At the prestigious law firm McCarthy Tétrault, a junior partner named Diane LaCalamita watched as less-experienced male attorneys were promoted above her. She complained, got fired, and is now suing the firm for $12 million. Her supporters say the old boys’ club is still preventing women from getting ahead. Her critics dismiss her as a mediocre lawyer who couldn’t hack it in the big leagues. The story behind the case that’s dividing Bay Street
Every weekday evening, when the bell rings and the markets close, dozens of suits from the financial district pour down into Ki, a Japanese restaurant smart enough to be located at King and Bay. Outstretched arms, clad in sombre Canali, eagerly pass corporate credit cards to the bartenders, who then hand back a steady stream of vodka sodas, Jäger shots and goblets of merlot. Bankers, brokers and lawyers come here to mingle and gossip with colleagues and clients. On many nights last year, the most talked-about subject at Ki was Diane LaCalamita’s $12-million gender discrimination suit against McCarthy Tétrault, the fourth largest law firm in the country and one of the storied Bay Street outfits known colloquially as the Seven Sisters. LaCalamita’s story is set out in a statement of claim that stretches 66 pages. The day it became available, it was photocopied and eagerly passed around the financial district like the latest potboiler.
It’s not just the law firms that are fixated, but other institutions, as well—the banks and brokerage houses, the accounting and engineering firms. All have a stake in how the case gets resolved. It’s being watched—nervously or excitedly, depending on your rank and status—on both sides of the border. Never before has a partnership of McCarthys’ size and stature come so close to having its doors blown open and its pay scales and promotion methodology exposed for all the world to see.
Not surprisingly, McCarthys, in its statement of defence, denies LaCalamita’s allegations, which remain unproven, and vaunts its own efforts to promote women in the profession. The firm claims she was simply not up to the job.
On this, Bay Street is divided.
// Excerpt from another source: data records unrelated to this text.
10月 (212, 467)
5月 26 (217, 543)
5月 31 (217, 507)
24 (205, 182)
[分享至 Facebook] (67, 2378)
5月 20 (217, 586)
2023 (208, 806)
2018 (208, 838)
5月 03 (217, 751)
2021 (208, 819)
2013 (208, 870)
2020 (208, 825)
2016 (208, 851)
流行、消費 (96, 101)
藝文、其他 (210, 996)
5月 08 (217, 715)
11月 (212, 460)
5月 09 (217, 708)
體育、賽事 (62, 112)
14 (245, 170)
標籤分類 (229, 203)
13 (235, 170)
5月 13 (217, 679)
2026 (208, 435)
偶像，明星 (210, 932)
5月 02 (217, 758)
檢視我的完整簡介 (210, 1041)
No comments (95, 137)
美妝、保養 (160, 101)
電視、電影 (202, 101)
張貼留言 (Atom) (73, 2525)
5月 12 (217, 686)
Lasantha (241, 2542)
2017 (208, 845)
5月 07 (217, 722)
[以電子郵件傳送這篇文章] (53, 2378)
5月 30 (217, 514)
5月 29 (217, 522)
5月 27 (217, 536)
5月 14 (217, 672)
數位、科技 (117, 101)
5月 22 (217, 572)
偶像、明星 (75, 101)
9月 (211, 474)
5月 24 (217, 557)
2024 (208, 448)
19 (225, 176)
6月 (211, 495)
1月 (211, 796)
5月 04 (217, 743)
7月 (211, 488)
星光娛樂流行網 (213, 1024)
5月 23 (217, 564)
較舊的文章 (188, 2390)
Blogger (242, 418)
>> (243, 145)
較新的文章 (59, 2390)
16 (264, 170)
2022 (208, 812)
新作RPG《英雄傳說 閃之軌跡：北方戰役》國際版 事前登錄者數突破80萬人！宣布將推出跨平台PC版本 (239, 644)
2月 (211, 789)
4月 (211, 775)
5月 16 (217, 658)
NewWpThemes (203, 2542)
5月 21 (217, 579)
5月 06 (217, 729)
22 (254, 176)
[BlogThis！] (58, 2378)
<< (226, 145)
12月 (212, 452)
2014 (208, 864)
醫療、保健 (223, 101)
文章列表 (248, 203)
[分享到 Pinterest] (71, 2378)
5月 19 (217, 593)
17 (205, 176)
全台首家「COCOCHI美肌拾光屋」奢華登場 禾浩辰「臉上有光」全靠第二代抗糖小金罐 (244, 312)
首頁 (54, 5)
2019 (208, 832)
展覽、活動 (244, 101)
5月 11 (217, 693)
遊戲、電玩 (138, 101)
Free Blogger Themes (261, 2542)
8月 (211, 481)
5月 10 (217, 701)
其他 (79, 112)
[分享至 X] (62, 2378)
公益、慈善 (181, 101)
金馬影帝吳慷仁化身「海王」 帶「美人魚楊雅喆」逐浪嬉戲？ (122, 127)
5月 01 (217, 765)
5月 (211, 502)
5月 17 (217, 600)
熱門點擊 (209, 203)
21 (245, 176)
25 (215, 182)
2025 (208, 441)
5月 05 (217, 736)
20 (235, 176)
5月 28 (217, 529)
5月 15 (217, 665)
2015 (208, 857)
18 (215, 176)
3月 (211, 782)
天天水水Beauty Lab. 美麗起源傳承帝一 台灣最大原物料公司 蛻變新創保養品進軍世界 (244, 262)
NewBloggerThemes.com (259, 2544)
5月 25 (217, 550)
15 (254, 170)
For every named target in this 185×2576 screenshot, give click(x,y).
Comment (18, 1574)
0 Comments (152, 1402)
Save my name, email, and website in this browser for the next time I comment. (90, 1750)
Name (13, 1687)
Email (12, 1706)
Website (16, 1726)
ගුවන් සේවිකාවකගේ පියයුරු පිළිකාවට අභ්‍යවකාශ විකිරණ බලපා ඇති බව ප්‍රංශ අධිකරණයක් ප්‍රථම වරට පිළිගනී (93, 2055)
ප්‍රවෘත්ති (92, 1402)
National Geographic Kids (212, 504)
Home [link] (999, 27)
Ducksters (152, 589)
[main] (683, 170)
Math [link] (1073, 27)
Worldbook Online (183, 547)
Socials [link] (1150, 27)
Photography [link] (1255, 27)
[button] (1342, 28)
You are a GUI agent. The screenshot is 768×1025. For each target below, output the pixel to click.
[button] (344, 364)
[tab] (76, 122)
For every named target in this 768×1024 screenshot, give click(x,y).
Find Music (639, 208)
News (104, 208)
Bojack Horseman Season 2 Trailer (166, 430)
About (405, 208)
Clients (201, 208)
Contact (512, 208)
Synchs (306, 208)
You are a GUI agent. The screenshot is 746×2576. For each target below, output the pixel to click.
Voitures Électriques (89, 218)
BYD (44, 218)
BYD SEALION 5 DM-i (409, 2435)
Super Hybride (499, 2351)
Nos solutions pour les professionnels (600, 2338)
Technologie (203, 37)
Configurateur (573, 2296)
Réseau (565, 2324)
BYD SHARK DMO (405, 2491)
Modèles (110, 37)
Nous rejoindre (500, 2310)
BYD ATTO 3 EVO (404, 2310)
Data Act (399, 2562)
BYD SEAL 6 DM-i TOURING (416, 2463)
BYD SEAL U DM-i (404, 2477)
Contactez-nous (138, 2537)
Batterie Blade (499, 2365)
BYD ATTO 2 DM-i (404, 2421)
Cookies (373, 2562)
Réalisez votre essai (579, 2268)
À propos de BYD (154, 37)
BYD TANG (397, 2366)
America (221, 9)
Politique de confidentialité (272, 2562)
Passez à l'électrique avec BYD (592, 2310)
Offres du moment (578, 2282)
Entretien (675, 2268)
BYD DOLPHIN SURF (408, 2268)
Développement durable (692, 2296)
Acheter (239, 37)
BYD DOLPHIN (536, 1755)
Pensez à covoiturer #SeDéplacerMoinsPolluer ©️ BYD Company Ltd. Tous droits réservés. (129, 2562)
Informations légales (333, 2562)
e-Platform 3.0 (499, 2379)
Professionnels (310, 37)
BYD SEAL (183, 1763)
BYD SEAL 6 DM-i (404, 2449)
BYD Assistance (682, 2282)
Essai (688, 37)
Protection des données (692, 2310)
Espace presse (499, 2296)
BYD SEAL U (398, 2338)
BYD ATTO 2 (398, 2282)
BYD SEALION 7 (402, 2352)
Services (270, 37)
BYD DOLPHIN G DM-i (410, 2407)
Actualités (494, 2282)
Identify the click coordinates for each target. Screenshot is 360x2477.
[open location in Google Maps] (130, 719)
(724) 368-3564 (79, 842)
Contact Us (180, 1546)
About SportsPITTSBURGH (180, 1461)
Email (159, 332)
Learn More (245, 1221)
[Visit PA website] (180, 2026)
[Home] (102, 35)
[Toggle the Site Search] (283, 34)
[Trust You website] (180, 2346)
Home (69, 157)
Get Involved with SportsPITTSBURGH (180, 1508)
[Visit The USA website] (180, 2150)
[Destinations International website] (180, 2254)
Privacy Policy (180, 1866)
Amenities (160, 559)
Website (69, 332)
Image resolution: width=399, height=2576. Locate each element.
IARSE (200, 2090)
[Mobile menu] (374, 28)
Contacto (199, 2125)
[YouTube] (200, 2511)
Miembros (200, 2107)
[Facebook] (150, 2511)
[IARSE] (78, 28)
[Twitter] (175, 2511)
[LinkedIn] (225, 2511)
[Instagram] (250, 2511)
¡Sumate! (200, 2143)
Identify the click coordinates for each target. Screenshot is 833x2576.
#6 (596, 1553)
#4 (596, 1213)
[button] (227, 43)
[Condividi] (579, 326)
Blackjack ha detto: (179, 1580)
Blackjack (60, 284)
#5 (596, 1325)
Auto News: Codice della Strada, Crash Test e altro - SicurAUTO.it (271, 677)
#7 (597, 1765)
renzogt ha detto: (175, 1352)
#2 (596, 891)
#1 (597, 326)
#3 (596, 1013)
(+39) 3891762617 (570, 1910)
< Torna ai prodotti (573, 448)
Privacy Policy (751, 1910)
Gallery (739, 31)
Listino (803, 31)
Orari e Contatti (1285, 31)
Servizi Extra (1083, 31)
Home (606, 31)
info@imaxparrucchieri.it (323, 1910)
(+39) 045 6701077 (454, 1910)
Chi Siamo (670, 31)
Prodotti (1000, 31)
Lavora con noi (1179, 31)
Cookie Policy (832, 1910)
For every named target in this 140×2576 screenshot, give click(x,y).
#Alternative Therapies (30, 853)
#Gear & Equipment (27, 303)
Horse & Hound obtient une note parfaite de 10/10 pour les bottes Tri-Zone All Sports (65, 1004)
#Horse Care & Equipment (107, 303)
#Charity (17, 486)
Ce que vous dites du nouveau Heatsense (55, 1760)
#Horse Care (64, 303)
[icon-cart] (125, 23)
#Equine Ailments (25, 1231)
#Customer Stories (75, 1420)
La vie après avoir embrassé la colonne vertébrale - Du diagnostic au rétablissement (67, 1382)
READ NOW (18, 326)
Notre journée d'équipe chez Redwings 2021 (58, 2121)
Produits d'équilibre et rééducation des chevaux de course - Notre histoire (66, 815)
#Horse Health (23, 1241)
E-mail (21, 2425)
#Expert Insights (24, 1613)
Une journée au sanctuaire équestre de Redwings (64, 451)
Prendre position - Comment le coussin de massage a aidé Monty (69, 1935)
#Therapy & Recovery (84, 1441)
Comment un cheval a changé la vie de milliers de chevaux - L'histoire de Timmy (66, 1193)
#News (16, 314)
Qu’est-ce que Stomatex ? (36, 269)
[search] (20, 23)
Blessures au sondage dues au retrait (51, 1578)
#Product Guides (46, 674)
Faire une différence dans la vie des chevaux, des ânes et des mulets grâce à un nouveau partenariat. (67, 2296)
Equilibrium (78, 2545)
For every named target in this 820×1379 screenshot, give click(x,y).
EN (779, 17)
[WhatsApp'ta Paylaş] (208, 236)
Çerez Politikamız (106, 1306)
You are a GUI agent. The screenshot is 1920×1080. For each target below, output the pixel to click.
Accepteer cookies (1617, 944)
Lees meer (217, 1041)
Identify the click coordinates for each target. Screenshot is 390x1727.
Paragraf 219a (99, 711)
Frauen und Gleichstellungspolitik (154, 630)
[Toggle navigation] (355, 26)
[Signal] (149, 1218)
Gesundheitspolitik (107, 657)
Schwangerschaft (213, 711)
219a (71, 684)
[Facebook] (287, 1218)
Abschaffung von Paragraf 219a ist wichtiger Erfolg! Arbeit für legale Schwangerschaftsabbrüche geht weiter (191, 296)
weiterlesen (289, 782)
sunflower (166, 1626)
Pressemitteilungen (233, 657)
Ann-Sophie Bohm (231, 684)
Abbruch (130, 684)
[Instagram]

For some—mainly men, but some women, too—it’s the story of a bitter, mediocre lawyer who couldn’t cut it among the top-flight litigators at an elite firm. For others—mostly women, but some men, as well—it’s the kind of case that will finally bring to light the subtle forms of discrimination and stereotyping that linger, like some insidious mould, among the offices and boardrooms.
Diane LaCalamita could not have known that she would one day be at the centre of a gender war on Bay Street. She’s the daughter of a pharmacist and a photographer. Her parents taught her not to think along traditional gender lines, and their choice of professions would influence her own decision, 18 years ago, to pursue the burgeoning field of intellectual property law. She attended Havergal College, the elite private school in north Toronto, before pursuing an undergrad degree in life sciences, followed by a law degree at U of T. She was called to the bar in 1992 and earned a master of laws degree from the University of London a year later. She then embarked on a career in a niche area of law.
Through the ’80s and ’90s, IP law was the exclusive domain of a few boutique firms in the city. The emergence of the highly litigious tech industry—including biotech, pharma and life sciences, where patent infringement can lead to lengthy multimillion-dollar lawsuits—was a boon for lawyers.